Exercise input ->
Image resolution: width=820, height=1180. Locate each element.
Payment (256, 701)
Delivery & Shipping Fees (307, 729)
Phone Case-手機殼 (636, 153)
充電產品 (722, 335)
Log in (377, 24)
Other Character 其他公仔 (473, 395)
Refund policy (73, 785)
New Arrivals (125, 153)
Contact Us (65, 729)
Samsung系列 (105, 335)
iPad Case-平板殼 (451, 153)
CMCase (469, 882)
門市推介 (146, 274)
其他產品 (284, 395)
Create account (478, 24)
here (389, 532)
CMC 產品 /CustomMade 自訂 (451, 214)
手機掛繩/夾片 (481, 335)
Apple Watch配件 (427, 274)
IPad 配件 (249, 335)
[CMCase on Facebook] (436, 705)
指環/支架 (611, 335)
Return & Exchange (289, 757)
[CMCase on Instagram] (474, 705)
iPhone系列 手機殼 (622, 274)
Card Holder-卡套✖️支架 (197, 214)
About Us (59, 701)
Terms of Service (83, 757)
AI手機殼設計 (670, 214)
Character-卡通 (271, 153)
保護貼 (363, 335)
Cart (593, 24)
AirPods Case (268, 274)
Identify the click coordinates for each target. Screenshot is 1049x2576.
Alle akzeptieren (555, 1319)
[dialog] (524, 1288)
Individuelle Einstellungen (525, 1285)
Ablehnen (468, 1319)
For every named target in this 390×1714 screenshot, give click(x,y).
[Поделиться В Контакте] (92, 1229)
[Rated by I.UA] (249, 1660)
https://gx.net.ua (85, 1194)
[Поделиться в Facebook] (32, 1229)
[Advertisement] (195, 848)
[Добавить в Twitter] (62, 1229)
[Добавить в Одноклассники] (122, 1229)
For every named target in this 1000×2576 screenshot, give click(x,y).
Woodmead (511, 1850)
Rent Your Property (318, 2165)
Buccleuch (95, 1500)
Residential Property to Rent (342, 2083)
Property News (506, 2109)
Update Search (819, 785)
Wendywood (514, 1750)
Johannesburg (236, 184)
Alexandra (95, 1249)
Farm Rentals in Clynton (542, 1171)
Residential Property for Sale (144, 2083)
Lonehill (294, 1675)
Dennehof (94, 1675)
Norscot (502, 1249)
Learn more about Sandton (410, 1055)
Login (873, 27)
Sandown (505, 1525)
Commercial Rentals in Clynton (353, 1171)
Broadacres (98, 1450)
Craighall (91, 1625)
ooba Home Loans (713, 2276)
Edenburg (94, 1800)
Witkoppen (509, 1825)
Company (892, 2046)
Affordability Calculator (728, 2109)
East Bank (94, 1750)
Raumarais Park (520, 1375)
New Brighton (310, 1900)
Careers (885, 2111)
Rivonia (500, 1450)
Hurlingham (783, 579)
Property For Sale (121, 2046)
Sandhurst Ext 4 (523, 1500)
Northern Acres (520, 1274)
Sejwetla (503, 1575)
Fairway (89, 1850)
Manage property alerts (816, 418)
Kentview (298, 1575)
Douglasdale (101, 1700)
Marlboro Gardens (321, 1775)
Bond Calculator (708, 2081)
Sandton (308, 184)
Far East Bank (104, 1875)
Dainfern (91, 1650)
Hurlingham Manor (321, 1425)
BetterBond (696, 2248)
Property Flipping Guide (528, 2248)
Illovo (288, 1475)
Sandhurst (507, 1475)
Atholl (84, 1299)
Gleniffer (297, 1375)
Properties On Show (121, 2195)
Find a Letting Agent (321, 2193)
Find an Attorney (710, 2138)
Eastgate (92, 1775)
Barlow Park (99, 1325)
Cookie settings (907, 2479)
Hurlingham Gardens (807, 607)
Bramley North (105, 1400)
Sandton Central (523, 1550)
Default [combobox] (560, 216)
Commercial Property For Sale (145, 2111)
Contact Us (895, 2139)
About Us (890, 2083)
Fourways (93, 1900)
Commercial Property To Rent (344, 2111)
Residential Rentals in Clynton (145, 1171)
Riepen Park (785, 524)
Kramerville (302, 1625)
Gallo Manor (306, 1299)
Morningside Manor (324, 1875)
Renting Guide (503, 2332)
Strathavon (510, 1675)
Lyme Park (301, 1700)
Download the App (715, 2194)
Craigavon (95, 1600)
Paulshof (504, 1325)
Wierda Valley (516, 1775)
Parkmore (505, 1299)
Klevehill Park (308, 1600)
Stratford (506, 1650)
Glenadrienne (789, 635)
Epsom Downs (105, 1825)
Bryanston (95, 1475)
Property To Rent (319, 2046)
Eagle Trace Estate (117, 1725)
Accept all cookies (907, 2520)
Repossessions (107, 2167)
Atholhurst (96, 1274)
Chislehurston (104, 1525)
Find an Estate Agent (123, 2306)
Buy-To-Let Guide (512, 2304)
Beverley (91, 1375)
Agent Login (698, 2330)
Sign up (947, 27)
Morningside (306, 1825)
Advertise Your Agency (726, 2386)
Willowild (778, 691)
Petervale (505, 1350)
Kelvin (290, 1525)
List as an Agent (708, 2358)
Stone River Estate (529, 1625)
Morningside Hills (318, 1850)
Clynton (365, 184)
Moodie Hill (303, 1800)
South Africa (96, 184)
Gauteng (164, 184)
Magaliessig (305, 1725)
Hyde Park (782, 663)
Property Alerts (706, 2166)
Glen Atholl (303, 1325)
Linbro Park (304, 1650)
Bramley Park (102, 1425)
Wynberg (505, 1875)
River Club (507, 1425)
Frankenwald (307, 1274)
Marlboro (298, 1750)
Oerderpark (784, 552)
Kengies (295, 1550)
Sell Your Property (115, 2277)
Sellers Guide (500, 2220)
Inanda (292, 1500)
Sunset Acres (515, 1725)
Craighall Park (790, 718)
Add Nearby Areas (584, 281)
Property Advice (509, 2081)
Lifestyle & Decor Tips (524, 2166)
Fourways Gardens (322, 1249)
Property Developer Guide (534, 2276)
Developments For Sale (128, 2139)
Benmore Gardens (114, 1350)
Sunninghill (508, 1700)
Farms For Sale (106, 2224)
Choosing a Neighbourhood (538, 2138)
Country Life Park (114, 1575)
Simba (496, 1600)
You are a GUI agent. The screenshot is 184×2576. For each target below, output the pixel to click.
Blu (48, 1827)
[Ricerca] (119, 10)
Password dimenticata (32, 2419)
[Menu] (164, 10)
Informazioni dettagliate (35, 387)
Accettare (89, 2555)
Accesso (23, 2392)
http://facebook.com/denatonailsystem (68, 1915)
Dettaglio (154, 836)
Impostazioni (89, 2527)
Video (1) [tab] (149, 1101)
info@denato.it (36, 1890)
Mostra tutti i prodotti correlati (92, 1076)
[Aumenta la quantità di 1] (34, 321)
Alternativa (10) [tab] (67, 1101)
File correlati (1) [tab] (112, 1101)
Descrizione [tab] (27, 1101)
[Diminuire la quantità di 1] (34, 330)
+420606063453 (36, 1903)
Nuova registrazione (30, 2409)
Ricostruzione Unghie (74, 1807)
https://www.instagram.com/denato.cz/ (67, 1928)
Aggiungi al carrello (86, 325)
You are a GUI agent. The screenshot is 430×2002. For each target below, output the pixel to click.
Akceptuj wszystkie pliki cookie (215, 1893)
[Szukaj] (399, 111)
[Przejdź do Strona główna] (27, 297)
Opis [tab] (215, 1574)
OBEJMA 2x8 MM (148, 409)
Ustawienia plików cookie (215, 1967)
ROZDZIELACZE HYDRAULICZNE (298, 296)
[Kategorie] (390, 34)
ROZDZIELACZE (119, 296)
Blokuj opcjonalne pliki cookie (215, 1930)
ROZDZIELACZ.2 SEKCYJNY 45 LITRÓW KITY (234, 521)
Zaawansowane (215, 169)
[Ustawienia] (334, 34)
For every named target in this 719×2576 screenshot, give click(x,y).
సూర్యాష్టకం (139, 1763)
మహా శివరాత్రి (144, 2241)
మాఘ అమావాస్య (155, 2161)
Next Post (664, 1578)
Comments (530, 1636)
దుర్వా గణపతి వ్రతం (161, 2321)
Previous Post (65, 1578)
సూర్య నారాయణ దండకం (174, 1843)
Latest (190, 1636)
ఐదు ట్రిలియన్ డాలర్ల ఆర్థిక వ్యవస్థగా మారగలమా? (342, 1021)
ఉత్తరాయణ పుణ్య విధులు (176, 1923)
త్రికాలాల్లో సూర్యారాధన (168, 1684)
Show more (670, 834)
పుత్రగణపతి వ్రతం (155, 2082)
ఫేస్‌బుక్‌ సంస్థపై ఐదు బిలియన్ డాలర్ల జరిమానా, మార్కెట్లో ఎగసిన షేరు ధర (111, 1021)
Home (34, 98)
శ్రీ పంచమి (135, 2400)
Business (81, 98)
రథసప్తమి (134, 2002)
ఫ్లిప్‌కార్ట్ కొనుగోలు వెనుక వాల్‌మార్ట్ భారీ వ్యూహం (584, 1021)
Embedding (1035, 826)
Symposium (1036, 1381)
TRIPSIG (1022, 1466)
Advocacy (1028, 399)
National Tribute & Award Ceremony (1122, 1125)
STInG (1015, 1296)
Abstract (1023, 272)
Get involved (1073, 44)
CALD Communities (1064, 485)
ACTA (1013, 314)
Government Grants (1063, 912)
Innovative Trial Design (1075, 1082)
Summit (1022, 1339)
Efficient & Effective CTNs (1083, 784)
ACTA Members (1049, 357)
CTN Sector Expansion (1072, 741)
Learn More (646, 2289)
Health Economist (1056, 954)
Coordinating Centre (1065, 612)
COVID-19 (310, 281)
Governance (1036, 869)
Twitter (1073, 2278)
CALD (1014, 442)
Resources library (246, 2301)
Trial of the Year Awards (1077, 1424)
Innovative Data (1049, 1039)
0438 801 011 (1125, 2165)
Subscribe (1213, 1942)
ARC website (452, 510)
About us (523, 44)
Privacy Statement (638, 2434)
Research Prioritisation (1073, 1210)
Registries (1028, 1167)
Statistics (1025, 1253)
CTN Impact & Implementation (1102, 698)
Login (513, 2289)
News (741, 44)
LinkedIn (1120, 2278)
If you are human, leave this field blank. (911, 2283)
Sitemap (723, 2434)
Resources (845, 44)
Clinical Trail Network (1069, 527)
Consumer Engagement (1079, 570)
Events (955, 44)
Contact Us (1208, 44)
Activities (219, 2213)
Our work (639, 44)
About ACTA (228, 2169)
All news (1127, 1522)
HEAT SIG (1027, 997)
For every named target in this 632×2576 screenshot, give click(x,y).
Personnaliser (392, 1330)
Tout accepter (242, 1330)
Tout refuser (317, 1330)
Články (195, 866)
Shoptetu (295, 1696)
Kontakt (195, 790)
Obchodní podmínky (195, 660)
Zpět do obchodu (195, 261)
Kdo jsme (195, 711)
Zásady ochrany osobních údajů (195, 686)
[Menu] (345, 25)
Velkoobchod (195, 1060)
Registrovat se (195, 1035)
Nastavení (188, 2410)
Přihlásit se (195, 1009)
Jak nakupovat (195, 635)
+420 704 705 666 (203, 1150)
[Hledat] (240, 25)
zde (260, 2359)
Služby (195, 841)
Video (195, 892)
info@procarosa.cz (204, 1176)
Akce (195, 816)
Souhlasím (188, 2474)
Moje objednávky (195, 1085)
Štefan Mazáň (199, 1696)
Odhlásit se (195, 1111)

Work order -> Within the listing above, extract exactly the lines from the line with "Password dimenticata (32, 2419)" to the line with "Home (34, 98)", the two named lines included, and no others.

Task answer ->
Password dimenticata (32, 2419)
[Menu] (164, 10)
Informazioni dettagliate (35, 387)
Accettare (89, 2555)
Accesso (23, 2392)
http://facebook.com/denatonailsystem (68, 1915)
Dettaglio (154, 836)
Impostazioni (89, 2527)
Video (1) [tab] (149, 1101)
info@denato.it (36, 1890)
Mostra tutti i prodotti correlati (92, 1076)
[Aumenta la quantità di 1] (34, 321)
Alternativa (10) [tab] (67, 1101)
File correlati (1) [tab] (112, 1101)
Descrizione [tab] (27, 1101)
[Diminuire la quantità di 1] (34, 330)
+420606063453 (36, 1903)
Nuova registrazione (30, 2409)
Ricostruzione Unghie (74, 1807)
https://www.instagram.com/denato.cz/ (67, 1928)
Aggiungi al carrello (86, 325)
You are a GUI agent. The screenshot is 430×2002. For each target below, output the pixel to click.
Akceptuj wszystkie pliki cookie (215, 1893)
[Szukaj] (399, 111)
[Przejdź do Strona główna] (27, 297)
Opis [tab] (215, 1574)
OBEJMA 2x8 MM (148, 409)
Ustawienia plików cookie (215, 1967)
ROZDZIELACZE HYDRAULICZNE (298, 296)
[Kategorie] (390, 34)
ROZDZIELACZE (119, 296)
Blokuj opcjonalne pliki cookie (215, 1930)
ROZDZIELACZ.2 SEKCYJNY 45 LITRÓW KITY (234, 521)
Zaawansowane (215, 169)
[Ustawienia] (334, 34)
For every named target in this 719×2576 screenshot, give click(x,y).
సూర్యాష్టకం (139, 1763)
మహా శివరాత్రి (144, 2241)
మాఘ అమావాస్య (155, 2161)
Next Post (664, 1578)
Comments (530, 1636)
దుర్వా గణపతి వ్రతం (161, 2321)
Previous Post (65, 1578)
సూర్య నారాయణ దండకం (174, 1843)
Latest (190, 1636)
ఐదు ట్రిలియన్ డాలర్ల ఆర్థిక వ్యవస్థగా మారగలమా? (342, 1021)
ఉత్తరాయణ పుణ్య విధులు (176, 1923)
త్రికాలాల్లో సూర్యారాధన (168, 1684)
Show more (670, 834)
పుత్రగణపతి వ్రతం (155, 2082)
ఫేస్‌బుక్‌ సంస్థపై ఐదు బిలియన్ డాలర్ల జరిమానా, మార్కెట్లో ఎగసిన షేరు ధర (111, 1021)
Home (34, 98)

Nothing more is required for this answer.